Work instruction → Beginning at the line that contains "The width and height of the screenshot is (812, 508).", output each line exactly through the end of the records, and drop any pictures.

****************

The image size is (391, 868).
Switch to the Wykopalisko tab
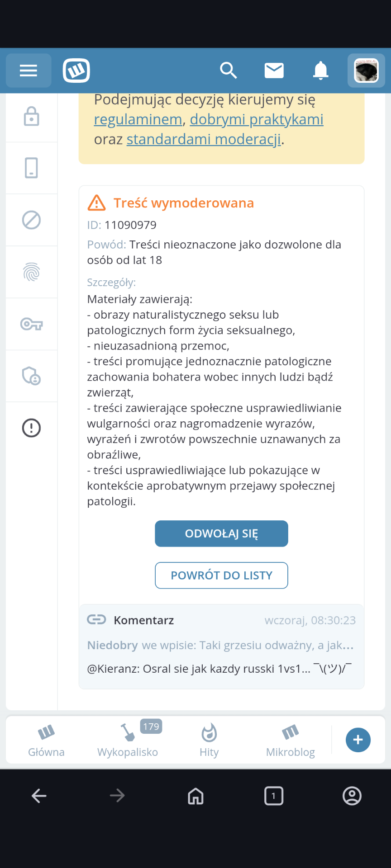(128, 740)
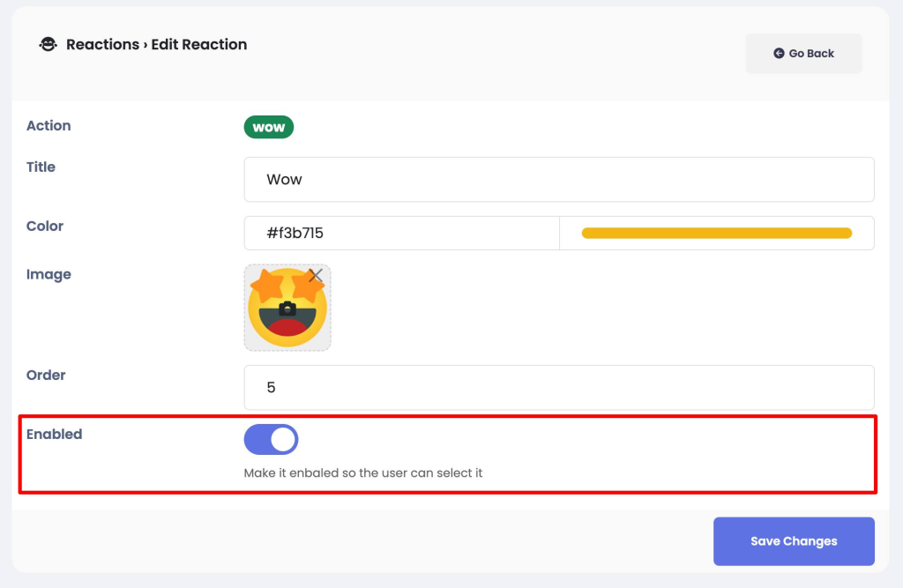Click the color hex field #f3b715
903x588 pixels.
pyautogui.click(x=401, y=233)
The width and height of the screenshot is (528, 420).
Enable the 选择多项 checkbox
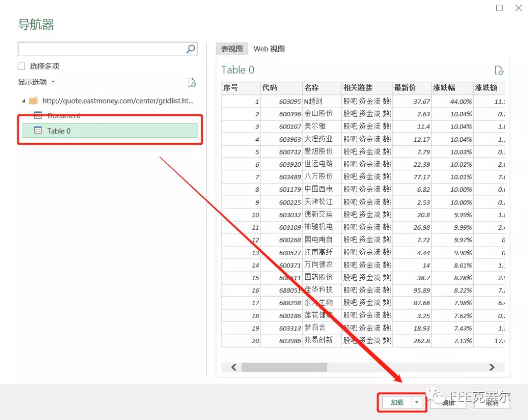pyautogui.click(x=22, y=65)
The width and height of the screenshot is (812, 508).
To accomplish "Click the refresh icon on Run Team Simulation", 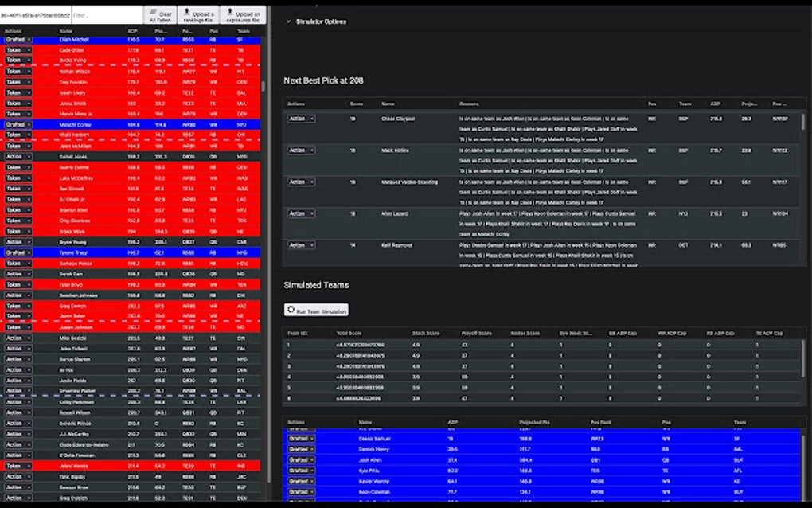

****************

Exercise result →
The width and height of the screenshot is (812, 508).
To accomplish "Click the refresh icon on Run Team Simulation", 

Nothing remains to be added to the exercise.